Persepolis is an exciting, heartfelt, unique story told in words and pictures; it deals with the Islamic revolution and how exile and oppression affect the individual. If you don’t know anything at all about the history of Iran (like me), you may have to supplement your reading with the occasional jaunt into Wikipedia, but it’s so worth it to put a little effort into this excellent book – it will give you much more in return. The action centers around a free-thinking Iranian family, author Marjane Satrapi and her mother and father, living in Iran during the downfall of the Shah and the rise of the Islamic republic. Marjane, the author, illustrator, narrator, and main character, fills in the details of the revolution and ensuing war through her child’s eye, rather than describing events comprehensively. The result is a weirdly, wonderfully satisfying narrative that hinges on the way a child (and later teenager) balances her passions and rebellious spirit against an oppressive government.

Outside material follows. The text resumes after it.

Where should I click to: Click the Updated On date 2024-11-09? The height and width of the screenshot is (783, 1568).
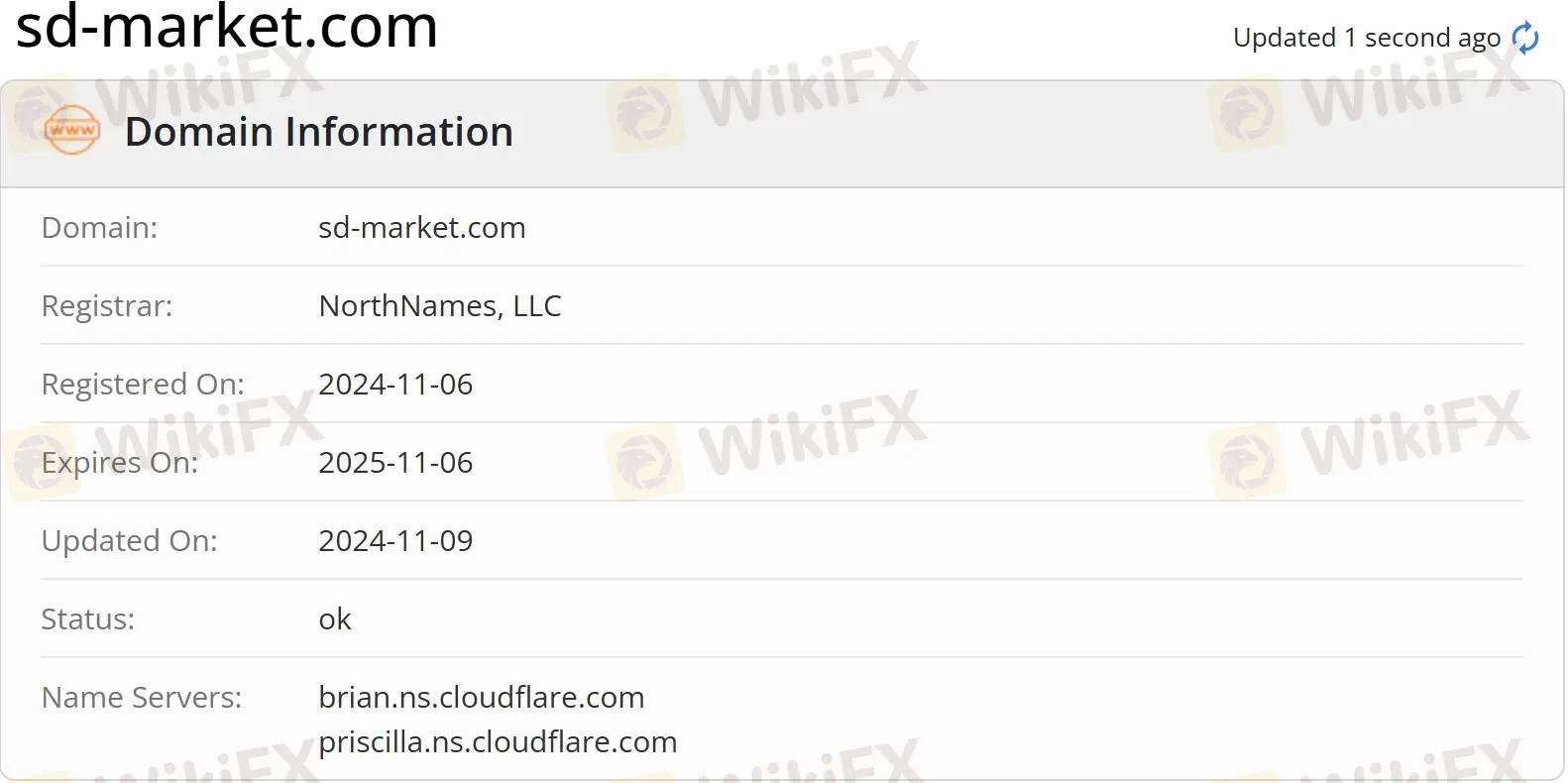pyautogui.click(x=395, y=540)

The drawings are all in black and white and add to the story in subtle ways. There are few panels that don’t include text, and it’s rare for an illustration to convey a plot point without words to reinforce it – instead, the visuals enhance and deepen your understanding. I think this format along with the uniquely adult, realistic subject matter makes it a perfect starting point for readers who’ve never tried a graphic novel. It’s a moving story as well as a cultural eye-opener that will show you no matter how hard life is at home, life in exile is even tougher.

 

Persepolis was made into a movie in 2008.

I’m reading the funniest book! It’s called Funny in Farsi: A Memoir of Growing Up Iranian in America by Firoozeh Dumas. I picked it up at the last Women’s Connection (TWC) meeting, but the library does have copies at both buildings. Dumas, an Iranian-American, is the featured speaker at the November 5 TWC meeting, when the group traditionally hosts an international author. If you can go, do — but be prepared for some belly laughs!

This book is laugh-out-loud funny. There’s one scene in particular, in which the author describes a time she is waiting in a crowded medical clinic, when the receptionist mispronounces her name. Badly mispronounces it! Now with a first name like “Firoozeh,” you would probably expect some of this, but in this case, both her first and last name (her husband is French) are really butchered.

The author freely admits that her first experience in the United States, at the tender age of seven, was a very favorable one, and that people were very kind to her and her family. She’s quick to note, however, that this was before the hostage takeover of the embassy in Iran, and that later Iranian immigrants often faced open hostility.

There are lots of anecdotes that many can identify with — her father attempting to teach her how to swim, her not-so-fun experience at summer camp, and the seemingly endless supply of relatives coming to visit. More importantly, though, this book goes a long way in gently educating us Americans that Iranians are human, too. Not to mention funny.

Dumas has also written Laughing Without an Accent: Adventures of an Iranian American at Home and Abroad. Enjoy!